◆ **Problem to work on**
Rewrite the listing from the line with "This screenshot has width=657, height=725." down to the line with "This screenshot has height=924, width=1300.", changing "menu link" to "menu entry" and leaving everything else the same.

◆ **Data for this task**
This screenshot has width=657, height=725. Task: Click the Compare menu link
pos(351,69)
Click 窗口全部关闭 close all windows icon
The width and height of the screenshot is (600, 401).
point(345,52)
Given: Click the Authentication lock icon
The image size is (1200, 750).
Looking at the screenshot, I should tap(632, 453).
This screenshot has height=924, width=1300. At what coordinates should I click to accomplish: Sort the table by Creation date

* * *

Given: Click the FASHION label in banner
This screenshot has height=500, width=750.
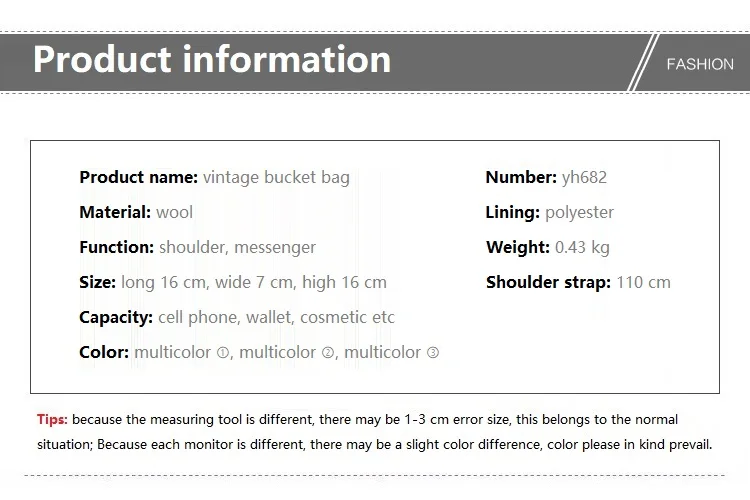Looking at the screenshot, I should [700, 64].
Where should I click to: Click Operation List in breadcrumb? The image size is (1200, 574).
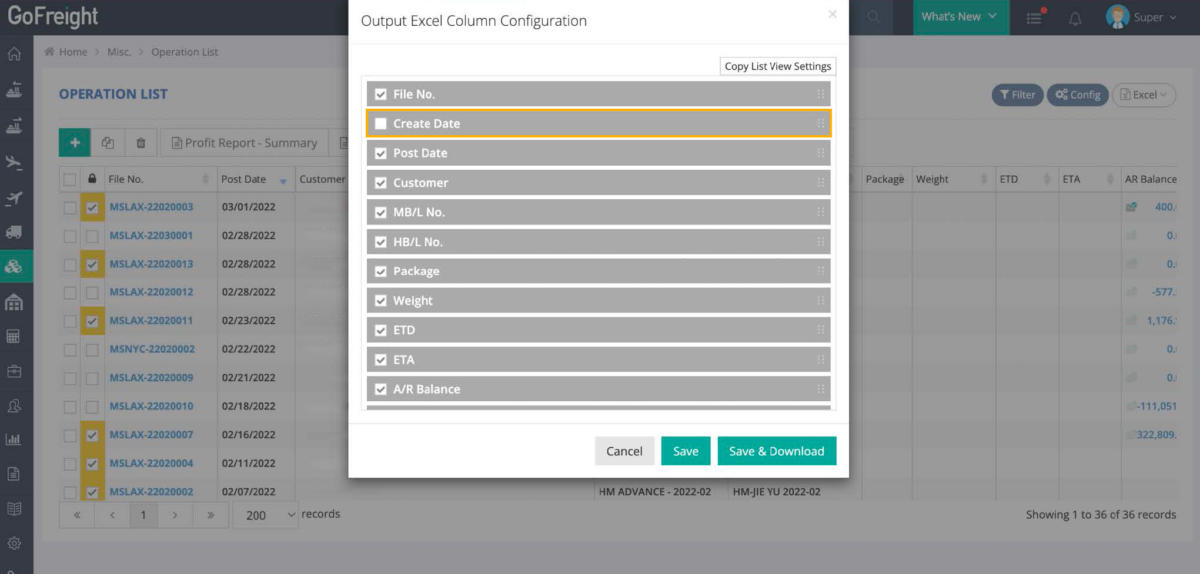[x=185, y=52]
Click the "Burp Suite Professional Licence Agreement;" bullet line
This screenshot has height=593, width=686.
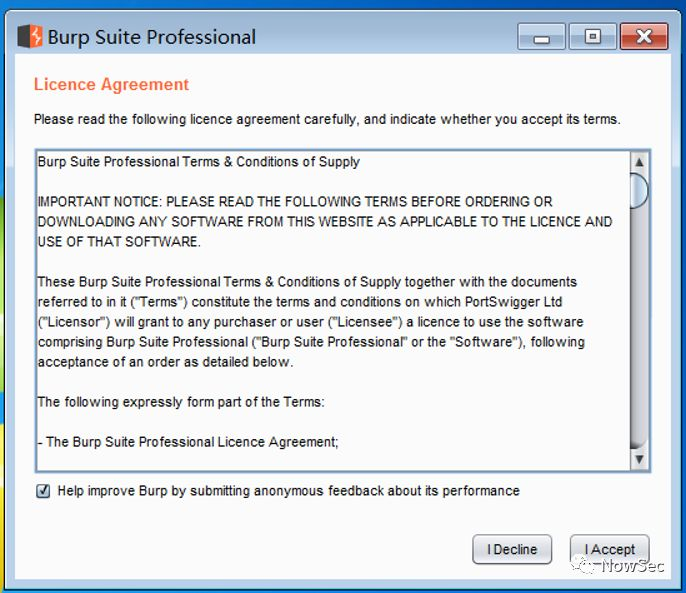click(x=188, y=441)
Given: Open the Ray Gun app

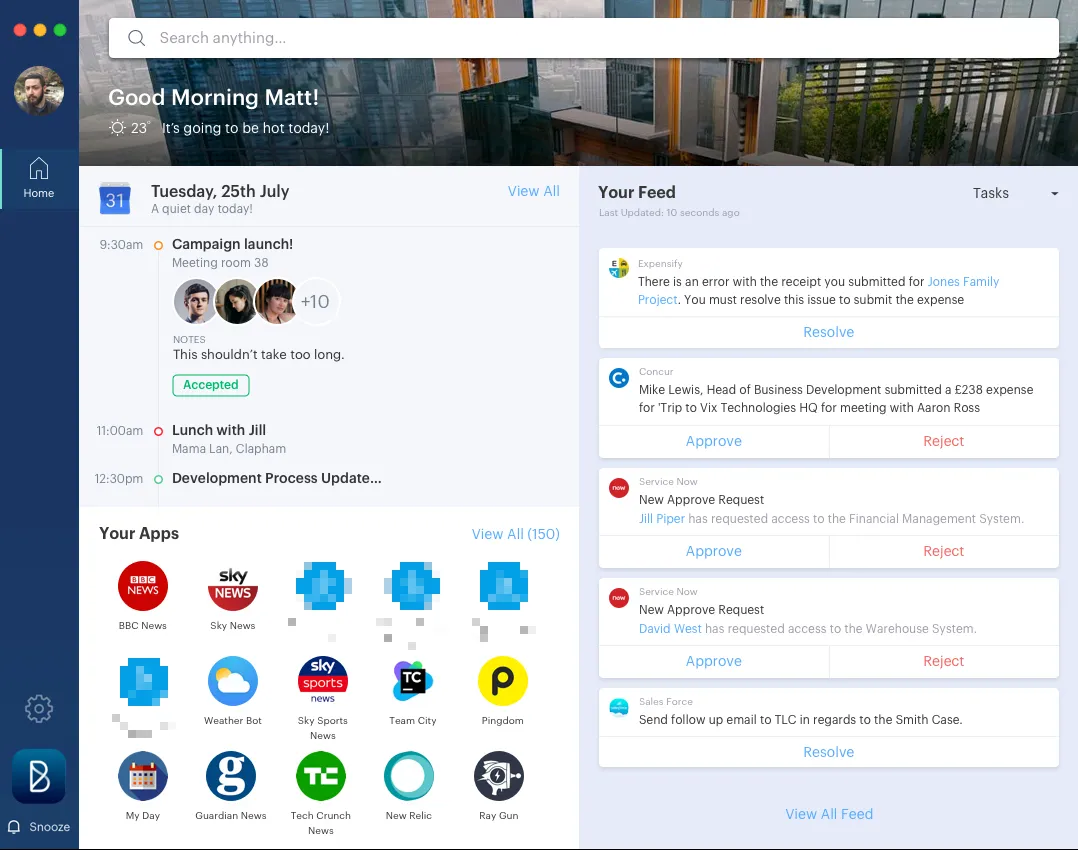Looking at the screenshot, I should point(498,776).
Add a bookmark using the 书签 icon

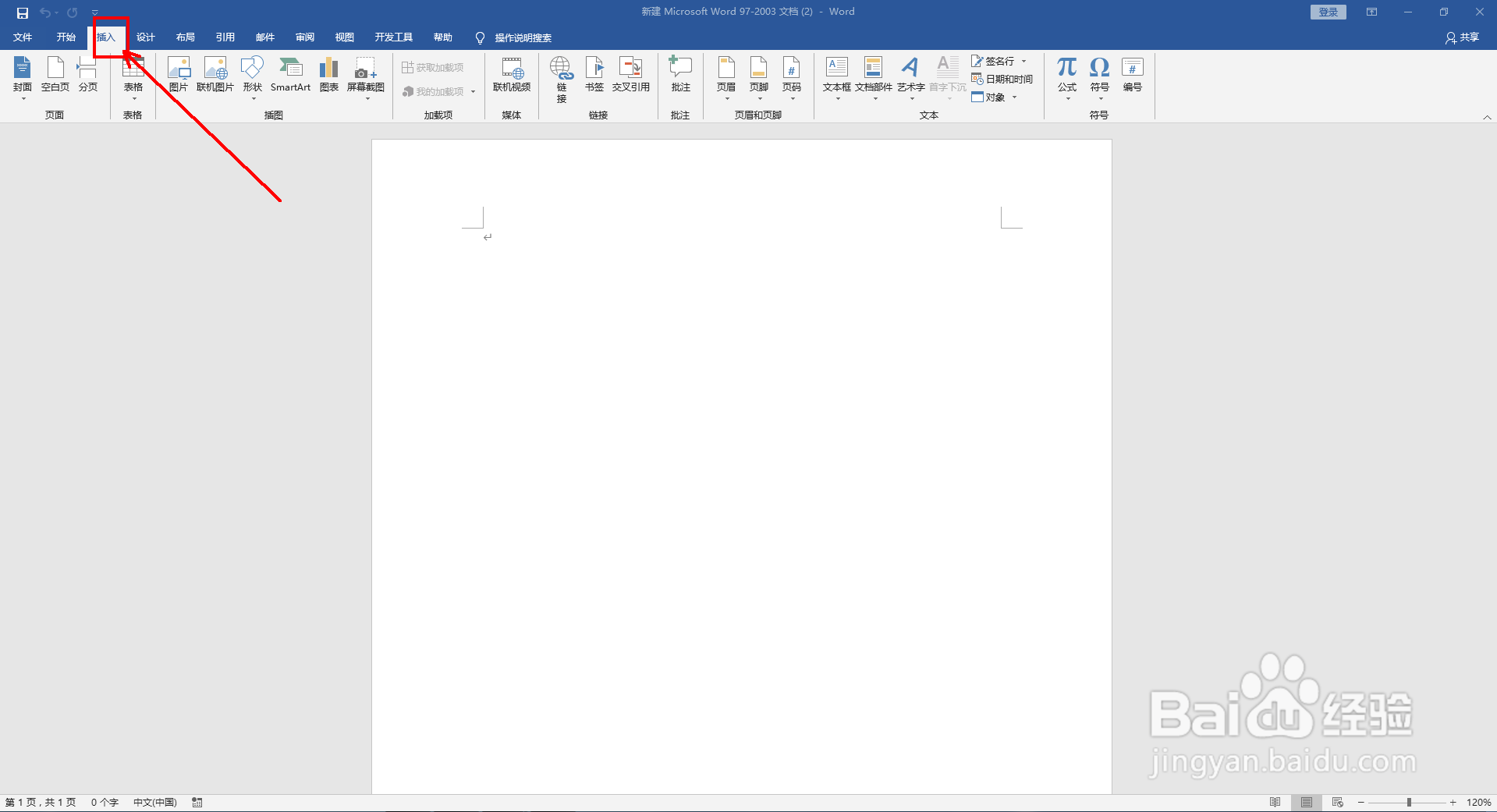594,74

* * *

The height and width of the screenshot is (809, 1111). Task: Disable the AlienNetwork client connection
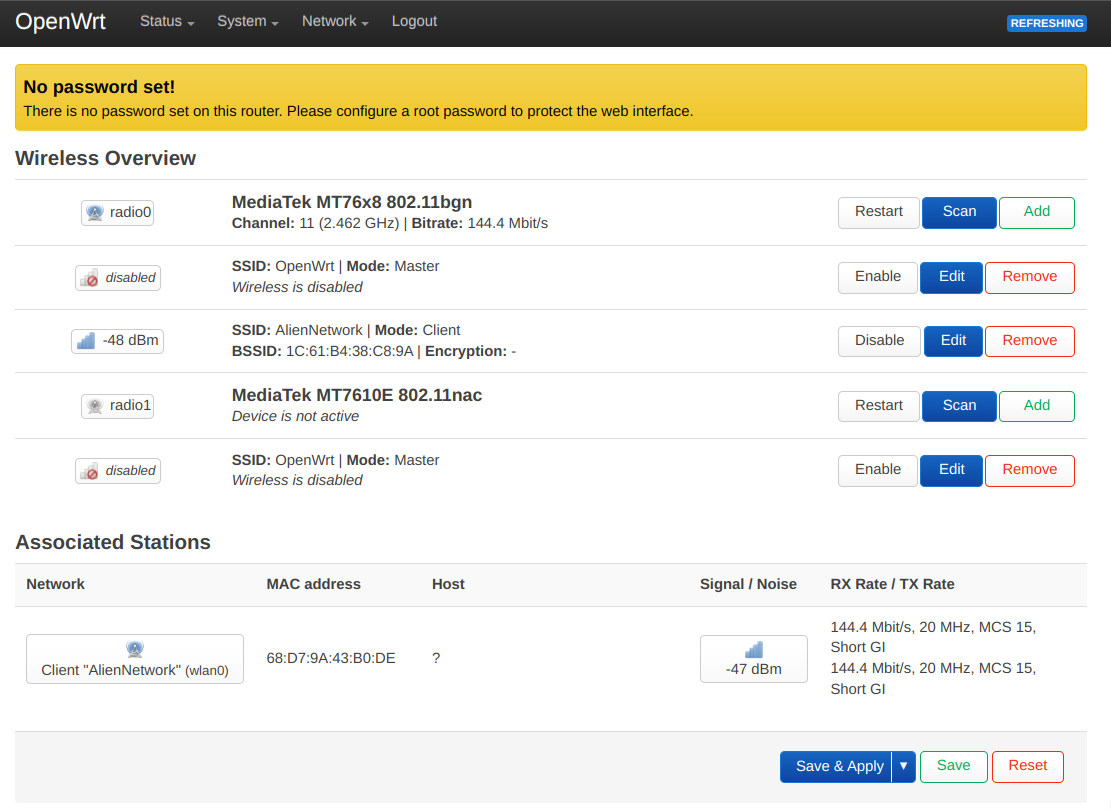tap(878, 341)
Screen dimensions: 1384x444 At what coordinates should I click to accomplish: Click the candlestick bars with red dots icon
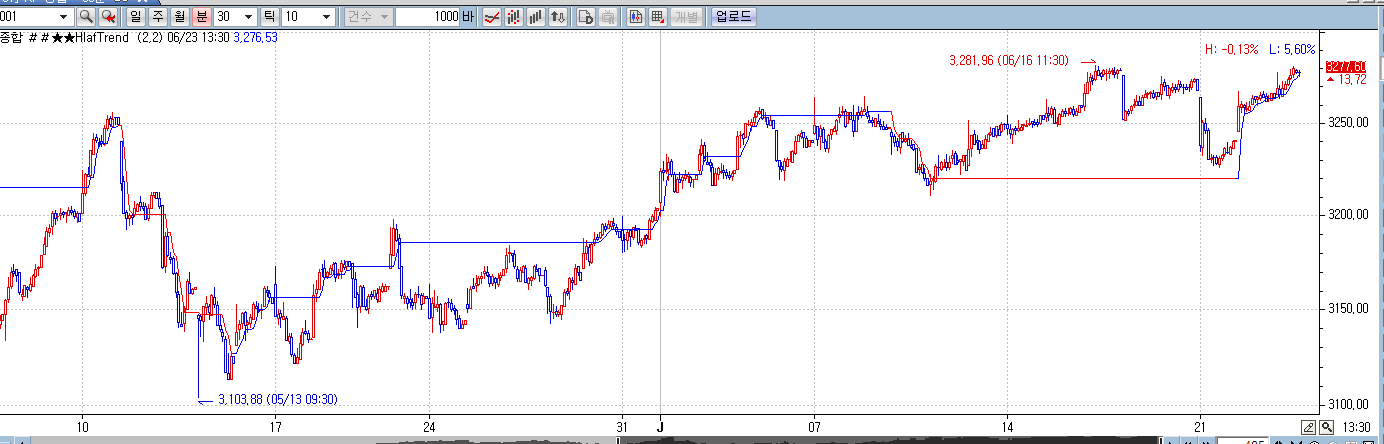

◆ **Result**
This screenshot has width=657, height=725. Task: Click the Compare menu entry
pos(351,69)
Click 窗口全部关闭 close all windows icon
The width and height of the screenshot is (600, 401).
point(345,52)
Given: Click the Authentication lock icon
The image size is (1200, 750).
Looking at the screenshot, I should tap(632, 453).
This screenshot has height=924, width=1300. At what coordinates should I click to accomplish: Sort the table by Creation date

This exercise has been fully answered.